Operando Full‐Field Strain Reconstruction Reveals Geometry‐Driven Kinetic Desynchronization in LiFePO 4 Pouch Cells
Yanbo Nie, Xiaoyu Huang, Fang Ren, Weijin Chen, Dajuan Lyu, Liangming Xiong, Zhi Zhang, Qidong Tai, Ning WangABSTRACT
Fast‐charging operation in lithium‐ion batteries is influenced by internal mechanical heterogeneity, while its spatiotemporal evolution under high‐rate conditions remains poorly resolved. Existing diagnostic approaches provide only surface‐level information, leaving internal mechanical heterogeneity during fast charging inaccessible. Here, we employ operando distributed optical fiber sensing to reconstruct the strain evolution within LiFePO 4 pouch cells at millimeter‐scale resolution. The reconstructed strain evolution exhibits a clear transition in deformation behavior with increasing C‐rate. Under low‐rate cycling, the electrode stack undergoes largely synchronous deformation during lithiation and delithiation. As the charging rate increases, this uniform response breaks down, and the deformation becomes kinetically desynchronized. At 1.5 C, pronounced spatial heterogeneity emerges, characterized by strain inversion and amplification of strain gradients near constrained regions. In these regions, the deformation response reflects coupled electrochemical expansion and local thermal loading, with the effective strain–temperature sensitivity increasing from ∼0.71 to ∼2.13 µε °C −1 . The strain‐concentrated regions exhibit mechanical irreversibility, quantified by a strain asymmetry factor (η) reaching 0.588, and are spatially associated with post‐cycling microstructural evolution, as reflected by an apparent ∼6.8% residual electrode‐thickness difference. Together, these insights provide a mechanistic basis for optimizing cell‐level architectures in next‐generation fast‐charging batteries.

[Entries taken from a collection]
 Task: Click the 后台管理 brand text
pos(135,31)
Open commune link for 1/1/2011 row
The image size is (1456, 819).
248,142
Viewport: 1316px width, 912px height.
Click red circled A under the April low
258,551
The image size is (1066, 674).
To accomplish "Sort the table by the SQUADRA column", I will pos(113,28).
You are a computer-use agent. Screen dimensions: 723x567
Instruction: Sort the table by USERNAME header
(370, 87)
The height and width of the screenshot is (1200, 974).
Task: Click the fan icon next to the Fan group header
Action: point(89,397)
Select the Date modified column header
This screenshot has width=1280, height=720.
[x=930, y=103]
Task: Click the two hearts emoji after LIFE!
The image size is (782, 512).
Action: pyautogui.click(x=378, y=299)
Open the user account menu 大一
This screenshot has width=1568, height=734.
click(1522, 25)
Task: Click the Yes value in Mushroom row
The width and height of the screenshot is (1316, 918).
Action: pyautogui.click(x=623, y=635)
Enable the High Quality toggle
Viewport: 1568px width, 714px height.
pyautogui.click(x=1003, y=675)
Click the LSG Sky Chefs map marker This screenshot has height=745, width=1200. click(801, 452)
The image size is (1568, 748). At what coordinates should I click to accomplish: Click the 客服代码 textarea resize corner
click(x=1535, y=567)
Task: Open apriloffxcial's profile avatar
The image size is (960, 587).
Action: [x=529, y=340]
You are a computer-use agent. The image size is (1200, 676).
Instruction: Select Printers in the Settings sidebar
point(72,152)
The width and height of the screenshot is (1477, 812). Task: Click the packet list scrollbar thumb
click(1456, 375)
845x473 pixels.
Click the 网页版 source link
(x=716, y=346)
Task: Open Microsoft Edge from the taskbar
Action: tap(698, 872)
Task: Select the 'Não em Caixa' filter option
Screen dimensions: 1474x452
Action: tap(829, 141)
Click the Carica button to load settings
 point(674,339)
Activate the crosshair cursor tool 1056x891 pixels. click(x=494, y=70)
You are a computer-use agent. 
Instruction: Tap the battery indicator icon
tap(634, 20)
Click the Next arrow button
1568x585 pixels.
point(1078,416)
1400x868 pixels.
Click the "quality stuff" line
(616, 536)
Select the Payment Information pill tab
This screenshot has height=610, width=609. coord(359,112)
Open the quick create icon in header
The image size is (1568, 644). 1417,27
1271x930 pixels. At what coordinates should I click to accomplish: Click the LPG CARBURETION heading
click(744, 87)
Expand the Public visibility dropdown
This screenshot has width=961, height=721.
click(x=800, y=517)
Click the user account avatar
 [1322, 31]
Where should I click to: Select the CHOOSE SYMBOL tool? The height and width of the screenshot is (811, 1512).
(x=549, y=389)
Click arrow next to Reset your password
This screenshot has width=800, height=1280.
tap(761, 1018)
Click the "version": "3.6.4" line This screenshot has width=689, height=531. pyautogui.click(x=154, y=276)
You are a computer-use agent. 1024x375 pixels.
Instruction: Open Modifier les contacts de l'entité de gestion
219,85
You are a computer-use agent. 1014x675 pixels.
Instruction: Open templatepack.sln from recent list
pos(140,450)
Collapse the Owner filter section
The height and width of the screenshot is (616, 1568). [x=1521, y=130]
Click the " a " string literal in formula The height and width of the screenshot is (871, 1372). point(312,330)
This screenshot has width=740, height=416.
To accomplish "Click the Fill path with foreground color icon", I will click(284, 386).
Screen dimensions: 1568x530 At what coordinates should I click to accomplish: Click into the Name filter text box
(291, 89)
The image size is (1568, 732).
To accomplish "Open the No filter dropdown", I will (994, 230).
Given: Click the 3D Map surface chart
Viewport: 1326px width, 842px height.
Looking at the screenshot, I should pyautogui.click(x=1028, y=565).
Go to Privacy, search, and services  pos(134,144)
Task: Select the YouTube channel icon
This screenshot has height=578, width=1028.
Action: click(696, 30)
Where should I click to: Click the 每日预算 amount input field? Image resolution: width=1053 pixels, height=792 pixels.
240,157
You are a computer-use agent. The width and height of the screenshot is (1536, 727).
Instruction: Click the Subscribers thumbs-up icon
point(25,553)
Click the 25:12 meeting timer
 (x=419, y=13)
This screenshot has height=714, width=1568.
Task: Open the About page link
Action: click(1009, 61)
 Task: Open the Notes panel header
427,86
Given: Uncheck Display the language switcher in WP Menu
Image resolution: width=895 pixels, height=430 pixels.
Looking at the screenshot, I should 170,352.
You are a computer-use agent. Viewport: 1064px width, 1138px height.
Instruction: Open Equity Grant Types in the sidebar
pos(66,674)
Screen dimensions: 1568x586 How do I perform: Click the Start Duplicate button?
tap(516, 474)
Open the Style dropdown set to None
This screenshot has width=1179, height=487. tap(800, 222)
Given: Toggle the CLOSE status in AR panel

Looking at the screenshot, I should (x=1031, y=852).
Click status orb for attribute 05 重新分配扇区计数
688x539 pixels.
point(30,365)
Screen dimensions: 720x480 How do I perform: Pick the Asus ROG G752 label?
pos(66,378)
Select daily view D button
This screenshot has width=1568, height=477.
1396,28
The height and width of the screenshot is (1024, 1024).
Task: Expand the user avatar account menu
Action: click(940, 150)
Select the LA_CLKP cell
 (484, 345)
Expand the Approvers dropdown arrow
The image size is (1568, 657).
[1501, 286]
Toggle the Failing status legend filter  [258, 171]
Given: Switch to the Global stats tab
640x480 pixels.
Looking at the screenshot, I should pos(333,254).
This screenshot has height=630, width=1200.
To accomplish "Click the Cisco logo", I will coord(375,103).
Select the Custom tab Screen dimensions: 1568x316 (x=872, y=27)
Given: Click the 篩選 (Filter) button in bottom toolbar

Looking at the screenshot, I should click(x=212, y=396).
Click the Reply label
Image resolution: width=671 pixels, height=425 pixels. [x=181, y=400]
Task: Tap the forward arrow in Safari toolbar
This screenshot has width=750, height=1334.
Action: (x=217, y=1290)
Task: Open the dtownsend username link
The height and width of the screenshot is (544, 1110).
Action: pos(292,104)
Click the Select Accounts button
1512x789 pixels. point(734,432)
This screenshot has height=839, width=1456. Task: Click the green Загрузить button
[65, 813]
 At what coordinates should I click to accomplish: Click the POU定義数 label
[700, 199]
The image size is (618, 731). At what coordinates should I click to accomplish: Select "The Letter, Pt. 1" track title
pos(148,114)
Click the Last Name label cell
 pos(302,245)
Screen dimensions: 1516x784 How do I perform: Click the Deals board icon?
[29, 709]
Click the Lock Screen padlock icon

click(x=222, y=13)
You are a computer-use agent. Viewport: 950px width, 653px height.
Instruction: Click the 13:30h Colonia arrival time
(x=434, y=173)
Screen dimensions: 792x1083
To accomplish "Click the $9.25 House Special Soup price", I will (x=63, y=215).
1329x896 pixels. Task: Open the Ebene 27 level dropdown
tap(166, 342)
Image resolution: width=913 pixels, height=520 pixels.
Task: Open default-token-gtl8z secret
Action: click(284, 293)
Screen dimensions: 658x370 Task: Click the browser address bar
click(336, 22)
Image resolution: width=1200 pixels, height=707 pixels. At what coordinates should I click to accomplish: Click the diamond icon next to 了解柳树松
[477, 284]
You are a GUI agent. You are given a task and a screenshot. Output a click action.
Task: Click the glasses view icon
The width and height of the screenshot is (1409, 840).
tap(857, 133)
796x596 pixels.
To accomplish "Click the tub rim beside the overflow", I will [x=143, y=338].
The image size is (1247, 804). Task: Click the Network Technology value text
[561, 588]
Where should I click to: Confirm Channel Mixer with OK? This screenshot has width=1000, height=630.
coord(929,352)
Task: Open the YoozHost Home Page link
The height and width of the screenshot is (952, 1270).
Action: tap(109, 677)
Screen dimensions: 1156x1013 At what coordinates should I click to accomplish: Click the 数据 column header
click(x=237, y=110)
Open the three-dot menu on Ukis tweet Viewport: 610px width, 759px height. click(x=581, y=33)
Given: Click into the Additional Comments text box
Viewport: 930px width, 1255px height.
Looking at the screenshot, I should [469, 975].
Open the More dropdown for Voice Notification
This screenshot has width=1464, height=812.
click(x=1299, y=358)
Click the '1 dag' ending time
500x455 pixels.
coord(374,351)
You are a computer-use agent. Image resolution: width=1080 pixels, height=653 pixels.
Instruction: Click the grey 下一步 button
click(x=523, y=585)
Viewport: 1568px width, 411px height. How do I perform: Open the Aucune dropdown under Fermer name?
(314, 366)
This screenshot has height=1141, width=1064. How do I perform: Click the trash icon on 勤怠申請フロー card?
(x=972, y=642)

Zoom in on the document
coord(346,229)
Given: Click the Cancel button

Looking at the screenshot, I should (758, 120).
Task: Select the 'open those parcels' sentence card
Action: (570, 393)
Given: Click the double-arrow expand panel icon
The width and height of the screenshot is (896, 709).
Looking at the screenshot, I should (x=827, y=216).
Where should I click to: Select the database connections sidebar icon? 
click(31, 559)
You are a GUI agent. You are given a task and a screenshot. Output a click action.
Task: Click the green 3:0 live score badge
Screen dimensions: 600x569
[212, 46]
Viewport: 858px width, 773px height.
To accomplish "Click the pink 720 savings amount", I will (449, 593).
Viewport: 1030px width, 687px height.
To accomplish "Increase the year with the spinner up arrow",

▸ **Problem statement**:
Answer these questions from the abstract above on strain in LiFePO4 pouch cells:
1. What method is used to reconstruct the strain evolution within the cells?
2. At what C-rate does pronounced spatial heterogeneity emerge?
3. What value does the strain asymmetry factor (η) reach?

▸ **Task output**:
1. Operando distributed optical fiber sensing.
2. 1.5 C.
3. 0.588.